When implemented correctly, CRM professionals will not only have the opportunity to identify ideal prospects and tailor budgets to meet those who are most likely to convert, but be able to use this evidence to unlock more budgets from within the business.
How can CRM professionals in multi-category businesses make this work?
It used to be incredibly complex dealing with these types of businesses before the recent advances in marketing technology. Businesses such as department stores require constant management of messaging to avoid clashes and competition over customer segments, which is one of the hardest parts of the job – not to mention the increasing stress to maintain customer-centric approaches across categories.

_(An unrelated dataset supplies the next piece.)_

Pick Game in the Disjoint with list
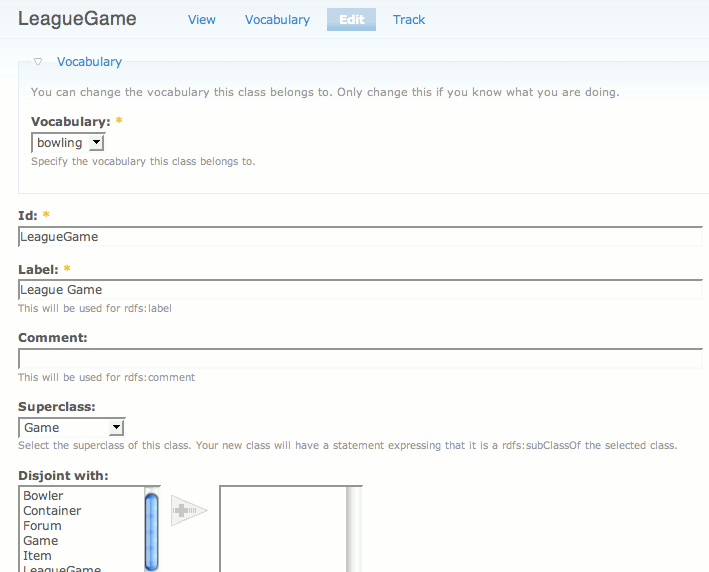This screenshot has height=572, width=709. pyautogui.click(x=41, y=541)
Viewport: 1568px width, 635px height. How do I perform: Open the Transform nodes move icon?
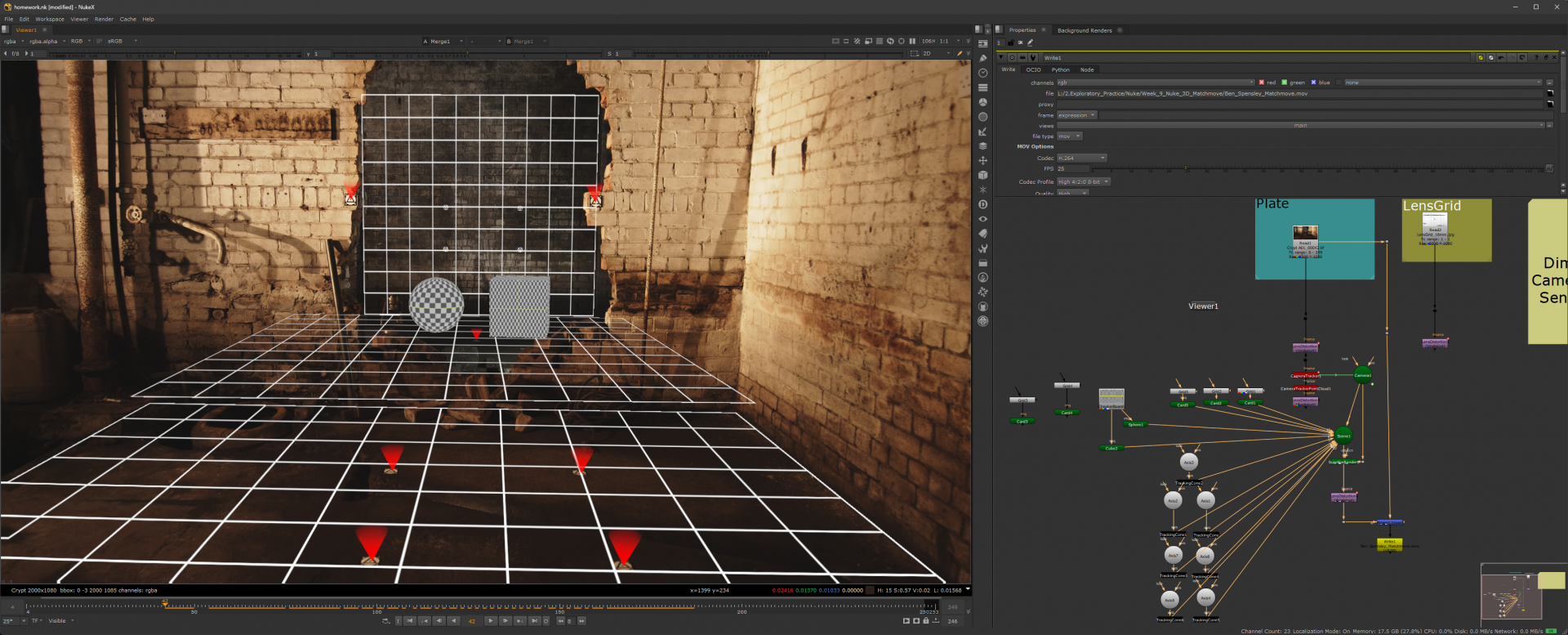(983, 161)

MarTech has alleviated this pressure. As marketing tools get smarter, CRM professionals are gaining cutting edge access to planning solutions that help wrestle back the control across the organisation. It is now possible to forecast segment volumes, manage contact rules and optimise audiences in a more agile way, so marketers should have more time to focus on better, more creative marketing.
What drawbacks has COVID-19 presented to CRM strategies and how can these be overcome?
Consumer behaviour has changed dramatically over the past two years, forcing many CRM professionals to rethink their strategies. As the online marketplace becomes ever more competitive, relying on transactional relationships is simply not enough to get noticed in today’s digital world. Customers want, and most importantly expect, more.
Content has become even more vital to drive this engagement with the brand and there is now an increasing need for marketers to generate more, better quality content that is specifically for CRM and their audiences. But it’s not just about the volume of content, relevancy is the key to demonstrate a connection between the brand and the consumer, and that comes with carefully turning first-party data into real competitive advantage. Those that do this correctly will manage to build a loyal following throughout the pandemic, and beyond.
However, businesses need to be careful with their CRM approaches when it comes to content. One of Britain’s largest energy suppliers got it wrong when it advised customers to cuddle pets and eat porridge to stay warm, so the development of this content, and who it is disseminated to, is just as important as the strategy.
What 2022 CRM trend are you particularly keen on?
Personalisation has long been the end goal for marketers, and MarTech and data practices now enable this at scale, but this is being replaced as companies evolve their communications to focus on a more empathetic approach.
Amplifying the power of customer data and aiming towards empathy is becoming an ever-more important strategy for CRM and will augment the concept of personalisation as it currently exists. Brands that have already achieved one-to-one personalisation will now look to embrace this element to better connect with customers, contextualising communications initiatives with a broader appreciation of customers’ interests, concerns and beliefs.
Marketers should also increasingly look to communicate their brands’ purpose as a key point of differentiation. Customers are becoming more aware of brand values, and in turn, are seeking to understand how the companies they do business with are promoting sustainability and social responsibility. They are increasingly identifying their own values with the brands that resonate with them the most, and this is likely to continue into 2022.
Stuart Russell is chief strategy officer of Planning-inc.